The previous Figure 7 was removed and replaced with another one related to the analyses presented in Section 3.4. This change was made due to a modification in the methodology, considering the suggestion of another reviewer.

- Figure 8:  Add numbers in the horizontal axes at the two upper rows. Background grids in the plots would be useful.

Similar to figure 7, the previous Figure 8 was removed and replaced with another one related to the analyses presented in Section 3.4. This change was made due to a modification in the methodology, considering the suggestion of another reviewer.

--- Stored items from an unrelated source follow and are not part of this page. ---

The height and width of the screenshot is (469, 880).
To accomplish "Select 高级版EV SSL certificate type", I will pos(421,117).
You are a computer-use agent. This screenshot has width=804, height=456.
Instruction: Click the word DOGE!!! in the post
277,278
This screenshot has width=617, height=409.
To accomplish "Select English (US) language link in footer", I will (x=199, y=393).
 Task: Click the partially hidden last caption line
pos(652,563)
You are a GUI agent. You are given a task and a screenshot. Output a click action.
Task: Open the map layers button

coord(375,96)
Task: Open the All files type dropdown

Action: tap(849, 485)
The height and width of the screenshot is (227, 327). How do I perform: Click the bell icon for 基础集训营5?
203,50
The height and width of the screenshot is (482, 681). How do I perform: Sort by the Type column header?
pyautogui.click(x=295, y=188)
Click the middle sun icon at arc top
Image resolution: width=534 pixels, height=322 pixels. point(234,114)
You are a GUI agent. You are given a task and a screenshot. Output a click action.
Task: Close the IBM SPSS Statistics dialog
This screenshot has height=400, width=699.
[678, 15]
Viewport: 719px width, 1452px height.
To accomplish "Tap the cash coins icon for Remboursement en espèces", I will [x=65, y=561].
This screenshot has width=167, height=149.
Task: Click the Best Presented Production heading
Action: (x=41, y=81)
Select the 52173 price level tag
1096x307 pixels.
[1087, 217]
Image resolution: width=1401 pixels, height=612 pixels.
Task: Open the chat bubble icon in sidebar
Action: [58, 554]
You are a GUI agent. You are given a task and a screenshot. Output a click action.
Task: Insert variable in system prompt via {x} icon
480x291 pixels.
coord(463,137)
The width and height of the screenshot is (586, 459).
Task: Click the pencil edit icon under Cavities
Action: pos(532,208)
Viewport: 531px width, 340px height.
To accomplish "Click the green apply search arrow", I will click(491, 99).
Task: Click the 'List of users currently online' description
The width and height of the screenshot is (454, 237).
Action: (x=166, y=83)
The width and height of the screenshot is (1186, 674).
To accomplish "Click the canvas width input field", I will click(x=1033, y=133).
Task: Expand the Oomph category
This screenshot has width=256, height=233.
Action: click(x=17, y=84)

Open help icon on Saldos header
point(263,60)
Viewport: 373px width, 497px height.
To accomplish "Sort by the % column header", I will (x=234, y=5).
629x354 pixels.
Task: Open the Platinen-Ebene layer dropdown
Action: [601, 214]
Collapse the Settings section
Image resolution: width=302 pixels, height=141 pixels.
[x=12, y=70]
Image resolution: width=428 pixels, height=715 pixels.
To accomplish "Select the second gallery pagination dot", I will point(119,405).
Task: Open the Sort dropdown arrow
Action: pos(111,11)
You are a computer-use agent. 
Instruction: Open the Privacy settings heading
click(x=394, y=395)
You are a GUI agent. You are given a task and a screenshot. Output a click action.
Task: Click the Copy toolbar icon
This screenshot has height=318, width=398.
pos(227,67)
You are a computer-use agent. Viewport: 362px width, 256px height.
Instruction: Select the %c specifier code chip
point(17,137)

- Pg23, L574:  puddies, Puddies.

Corrected

- Pg24, L589:  Delete “on”.

Done 

- Pg25, L596:  Insert comma after “waters”.

Done 

- Pg26, L665:  “within eddies”, surface eddies?

This was clarified in the text: “ within modewater eddies “

 - Pg27, L681:  due additional, due to additional.

Done - 

Pg27, L682:  by-products, byproducts.

Done 

- Pg27, L697:  Mention the resolution.

We modified the text and mentioned the resolution in this part: “Using a high-resolution coupled simulation (1/12° horizontal grid and 37 sigma levels) of the Southeast Pacific”

- Figures A7 and A8:  The points of the results are too small, use different colors between each other for more clarity. Avoid overlapping of the points’ labels.

We changed the reference letters for clarity, “O” for the observations and “M” for the model.